After more than 10 years of working together, we wanted to take stock of the collaboration between American and European academics on issues of clinical education. We wanted to take a close look at what has happened in Central and Eastern Europe since the first "American invasion" of U.S. consultants and funding: what clinical programs were developed? Which ones survived after the consultants and funding left? Why did some programs survive and prosper, while others disappeared? What do the surviving models look like?

We also wanted to ask a series of more subjective and potentially sensitive questions: was the American influence ultimately helpful and productive? To the extent that it was not helpful, what have we learned about improving such cross-cultural international collaborations in the future? Have European law schools copied US models of clinical legal education, or have they developed their own models?

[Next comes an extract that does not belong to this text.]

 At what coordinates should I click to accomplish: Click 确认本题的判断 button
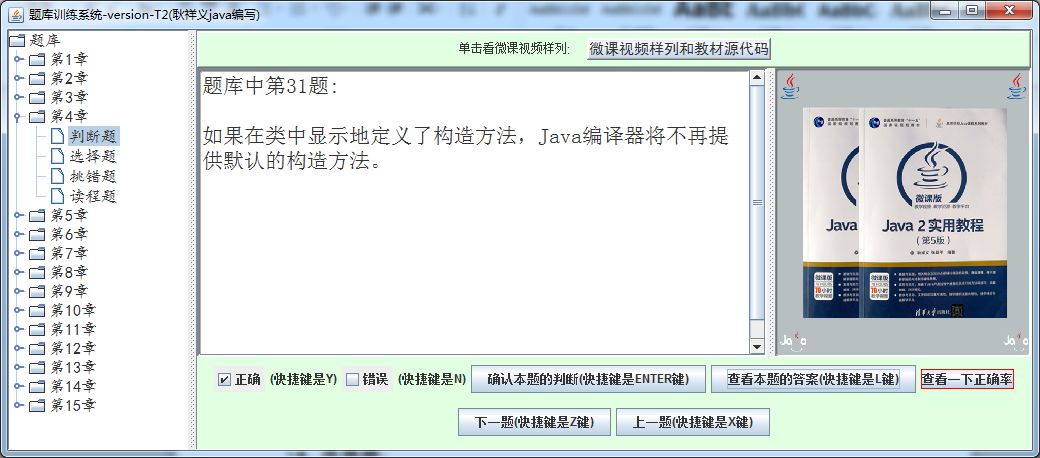(588, 380)
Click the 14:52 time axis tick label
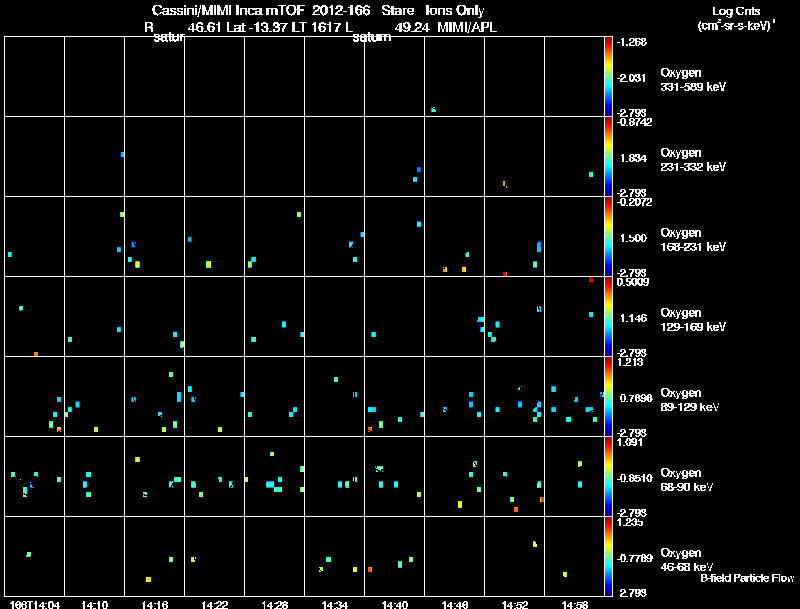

In the following sections we first discuss the history of clinical legal education in Central and Eastern Europe. We then focus on Croatia and Olomouc, Czech Republic, two examples of the ambitious but uneven development of clinical programs in Central and Eastern Europe. We next examine the experiences of clinical programs in countries of CEE and some of the challenges these programs have faced in achieving sustainability. We then use a comparison between the European and U.S. clinical program models as a lens for analyzing the experiences of the European programs and assessing the value of collaboration between European and U.S. clinical teachers. Finally, we offer some thoughts about the future of clinical legal education in Central and Eastern Europe.